● **Given task**
Reproduce the following lines verbatim, all of them, without changing anything.

● **Dataset records**

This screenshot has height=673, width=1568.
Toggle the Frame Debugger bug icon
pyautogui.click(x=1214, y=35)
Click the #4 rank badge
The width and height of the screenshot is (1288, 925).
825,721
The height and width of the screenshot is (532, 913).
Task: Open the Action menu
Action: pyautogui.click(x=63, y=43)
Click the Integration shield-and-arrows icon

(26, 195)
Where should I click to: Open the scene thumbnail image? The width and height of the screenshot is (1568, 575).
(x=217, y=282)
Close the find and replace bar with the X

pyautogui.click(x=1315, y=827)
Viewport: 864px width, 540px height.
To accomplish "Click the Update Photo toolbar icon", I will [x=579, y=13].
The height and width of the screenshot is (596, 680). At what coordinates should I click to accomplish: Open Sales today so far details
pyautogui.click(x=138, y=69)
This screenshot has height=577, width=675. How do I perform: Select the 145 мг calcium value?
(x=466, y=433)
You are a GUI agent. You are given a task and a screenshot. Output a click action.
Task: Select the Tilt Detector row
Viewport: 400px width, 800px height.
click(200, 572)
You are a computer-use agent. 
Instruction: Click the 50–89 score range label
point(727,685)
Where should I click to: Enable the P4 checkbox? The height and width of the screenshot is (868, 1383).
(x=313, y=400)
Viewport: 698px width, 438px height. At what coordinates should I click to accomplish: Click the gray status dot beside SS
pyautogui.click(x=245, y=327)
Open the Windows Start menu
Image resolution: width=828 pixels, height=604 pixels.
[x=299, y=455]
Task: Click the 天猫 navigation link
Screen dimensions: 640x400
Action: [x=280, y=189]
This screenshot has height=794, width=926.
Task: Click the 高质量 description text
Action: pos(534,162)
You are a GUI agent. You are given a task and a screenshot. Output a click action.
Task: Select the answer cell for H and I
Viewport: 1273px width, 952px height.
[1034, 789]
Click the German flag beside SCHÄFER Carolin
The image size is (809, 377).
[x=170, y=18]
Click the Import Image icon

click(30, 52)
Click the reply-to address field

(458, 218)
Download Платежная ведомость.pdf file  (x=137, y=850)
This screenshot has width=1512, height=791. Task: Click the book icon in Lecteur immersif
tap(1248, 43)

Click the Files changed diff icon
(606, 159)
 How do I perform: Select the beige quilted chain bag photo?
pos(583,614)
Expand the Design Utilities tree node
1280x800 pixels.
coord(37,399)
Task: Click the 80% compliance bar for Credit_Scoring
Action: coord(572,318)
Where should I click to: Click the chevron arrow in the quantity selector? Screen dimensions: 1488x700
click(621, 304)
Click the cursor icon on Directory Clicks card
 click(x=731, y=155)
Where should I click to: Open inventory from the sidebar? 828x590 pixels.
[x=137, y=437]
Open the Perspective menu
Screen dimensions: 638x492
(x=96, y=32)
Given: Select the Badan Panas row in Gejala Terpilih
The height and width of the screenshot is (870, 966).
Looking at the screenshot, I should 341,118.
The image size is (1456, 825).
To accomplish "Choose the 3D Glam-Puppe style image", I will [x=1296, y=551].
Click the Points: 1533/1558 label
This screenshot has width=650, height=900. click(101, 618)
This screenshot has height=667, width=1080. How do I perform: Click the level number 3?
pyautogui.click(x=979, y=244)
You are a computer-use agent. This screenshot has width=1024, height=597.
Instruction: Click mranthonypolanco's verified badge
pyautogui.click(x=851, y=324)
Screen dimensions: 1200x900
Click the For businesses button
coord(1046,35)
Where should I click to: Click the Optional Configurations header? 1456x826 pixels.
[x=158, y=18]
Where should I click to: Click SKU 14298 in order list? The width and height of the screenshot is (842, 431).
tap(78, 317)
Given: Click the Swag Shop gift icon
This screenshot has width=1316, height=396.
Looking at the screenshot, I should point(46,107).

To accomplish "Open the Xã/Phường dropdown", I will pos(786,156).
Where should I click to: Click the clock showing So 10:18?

● **Result of this exercise**
This screenshot has height=673, width=1568.
Toggle the Frame Debugger bug icon
pyautogui.click(x=1214, y=35)
Click the #4 rank badge
The width and height of the screenshot is (1288, 925).
825,721
The height and width of the screenshot is (532, 913).
Task: Open the Action menu
Action: pyautogui.click(x=63, y=43)
Click the Integration shield-and-arrows icon

(26, 195)
Where should I click to: Open the scene thumbnail image? The width and height of the screenshot is (1568, 575).
(x=217, y=282)
Close the find and replace bar with the X

pyautogui.click(x=1315, y=827)
Viewport: 864px width, 540px height.
To accomplish "Click the Update Photo toolbar icon", I will [x=579, y=13].
The height and width of the screenshot is (596, 680). At what coordinates should I click to accomplish: Open Sales today so far details
pyautogui.click(x=138, y=69)
This screenshot has height=577, width=675. How do I perform: Select the 145 мг calcium value?
(x=466, y=433)
You are a GUI agent. You are given a task and a screenshot. Output a click action.
Task: Select the Tilt Detector row
Viewport: 400px width, 800px height.
click(200, 572)
You are a computer-use agent. 
Instruction: Click the 50–89 score range label
point(727,685)
Where should I click to: Enable the P4 checkbox? The height and width of the screenshot is (868, 1383).
(x=313, y=400)
Viewport: 698px width, 438px height. At what coordinates should I click to accomplish: Click the gray status dot beside SS
pyautogui.click(x=245, y=327)
Open the Windows Start menu
Image resolution: width=828 pixels, height=604 pixels.
[x=299, y=455]
Task: Click the 天猫 navigation link
Screen dimensions: 640x400
Action: [x=280, y=189]
This screenshot has height=794, width=926.
Task: Click the 高质量 description text
Action: pos(534,162)
You are a GUI agent. You are given a task and a screenshot. Output a click action.
Task: Select the answer cell for H and I
Viewport: 1273px width, 952px height.
[1034, 789]
Click the German flag beside SCHÄFER Carolin
The image size is (809, 377).
[x=170, y=18]
Click the Import Image icon

click(30, 52)
Click the reply-to address field

(458, 218)
Download Платежная ведомость.pdf file  (x=137, y=850)
This screenshot has width=1512, height=791. Task: Click the book icon in Lecteur immersif
tap(1248, 43)

Click the Files changed diff icon
(606, 159)
 How do I perform: Select the beige quilted chain bag photo?
pos(583,614)
Expand the Design Utilities tree node
1280x800 pixels.
coord(37,399)
Task: Click the 80% compliance bar for Credit_Scoring
Action: coord(572,318)
Where should I click to: Click the chevron arrow in the quantity selector? Screen dimensions: 1488x700
click(621, 304)
Click the cursor icon on Directory Clicks card
 click(x=731, y=155)
Where should I click to: Open inventory from the sidebar? 828x590 pixels.
[x=137, y=437]
Open the Perspective menu
Screen dimensions: 638x492
(x=96, y=32)
Given: Select the Badan Panas row in Gejala Terpilih
The height and width of the screenshot is (870, 966).
Looking at the screenshot, I should 341,118.
The image size is (1456, 825).
To accomplish "Choose the 3D Glam-Puppe style image", I will [x=1296, y=551].
Click the Points: 1533/1558 label
This screenshot has width=650, height=900. click(101, 618)
This screenshot has height=667, width=1080. How do I perform: Click the level number 3?
pyautogui.click(x=979, y=244)
You are a computer-use agent. This screenshot has width=1024, height=597.
Instruction: Click mranthonypolanco's verified badge
pyautogui.click(x=851, y=324)
Screen dimensions: 1200x900
Click the For businesses button
coord(1046,35)
Where should I click to: Click the Optional Configurations header? 1456x826 pixels.
[x=158, y=18]
Where should I click to: Click SKU 14298 in order list? The width and height of the screenshot is (842, 431).
tap(78, 317)
Given: Click the Swag Shop gift icon
This screenshot has width=1316, height=396.
Looking at the screenshot, I should point(46,107).

To accomplish "Open the Xã/Phường dropdown", I will pos(786,156).
Where should I click to: Click the clock showing So 10:18?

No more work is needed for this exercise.